Stored items from a collection:
━━━━━━━━━━━━━━━━━━━━━━━━━━━━━━
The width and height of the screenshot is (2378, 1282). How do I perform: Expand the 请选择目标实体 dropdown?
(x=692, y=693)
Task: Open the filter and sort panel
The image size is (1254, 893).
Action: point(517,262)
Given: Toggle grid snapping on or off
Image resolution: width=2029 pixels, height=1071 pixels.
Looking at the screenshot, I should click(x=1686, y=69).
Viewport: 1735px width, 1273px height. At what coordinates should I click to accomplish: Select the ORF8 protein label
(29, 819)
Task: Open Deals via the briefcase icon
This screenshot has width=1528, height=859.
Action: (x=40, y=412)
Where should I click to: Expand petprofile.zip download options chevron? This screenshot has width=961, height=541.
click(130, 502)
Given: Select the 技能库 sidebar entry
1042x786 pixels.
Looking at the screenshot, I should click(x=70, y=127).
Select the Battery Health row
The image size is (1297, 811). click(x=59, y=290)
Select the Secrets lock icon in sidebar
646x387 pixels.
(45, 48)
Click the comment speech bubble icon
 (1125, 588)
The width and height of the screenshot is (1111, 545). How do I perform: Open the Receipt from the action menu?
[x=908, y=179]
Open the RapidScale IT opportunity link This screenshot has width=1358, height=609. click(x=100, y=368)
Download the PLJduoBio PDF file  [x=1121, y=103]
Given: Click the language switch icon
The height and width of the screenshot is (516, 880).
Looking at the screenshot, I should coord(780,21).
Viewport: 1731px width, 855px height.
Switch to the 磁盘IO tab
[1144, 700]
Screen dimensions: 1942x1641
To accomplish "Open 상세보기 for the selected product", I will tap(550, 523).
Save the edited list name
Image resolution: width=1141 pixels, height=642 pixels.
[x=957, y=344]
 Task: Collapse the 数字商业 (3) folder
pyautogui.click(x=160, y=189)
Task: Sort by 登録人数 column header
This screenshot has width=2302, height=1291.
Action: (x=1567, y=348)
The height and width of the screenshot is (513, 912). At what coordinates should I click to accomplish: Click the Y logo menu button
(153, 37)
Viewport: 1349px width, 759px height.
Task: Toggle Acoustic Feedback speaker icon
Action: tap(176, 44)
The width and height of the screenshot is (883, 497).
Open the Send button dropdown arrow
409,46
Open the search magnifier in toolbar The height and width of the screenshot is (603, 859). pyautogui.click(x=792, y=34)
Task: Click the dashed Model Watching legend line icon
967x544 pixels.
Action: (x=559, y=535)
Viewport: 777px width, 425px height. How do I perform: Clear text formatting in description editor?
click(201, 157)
━━━━━━━━━━━━━━━━━━━━━━━━━━━━━━
# Directions for this task:
Please give an exact copy of the lines above, beginning with the line containing "Task: Collapse the 数字商业 (3) folder" and running through the line containing "The width and height of the screenshot is (883, 497).", and of no other lines.

# Exercise answer:
 Task: Collapse the 数字商业 (3) folder
pyautogui.click(x=160, y=189)
Task: Sort by 登録人数 column header
This screenshot has width=2302, height=1291.
Action: (x=1567, y=348)
The height and width of the screenshot is (513, 912). At what coordinates should I click to accomplish: Click the Y logo menu button
(153, 37)
Viewport: 1349px width, 759px height.
Task: Toggle Acoustic Feedback speaker icon
Action: tap(176, 44)
The width and height of the screenshot is (883, 497).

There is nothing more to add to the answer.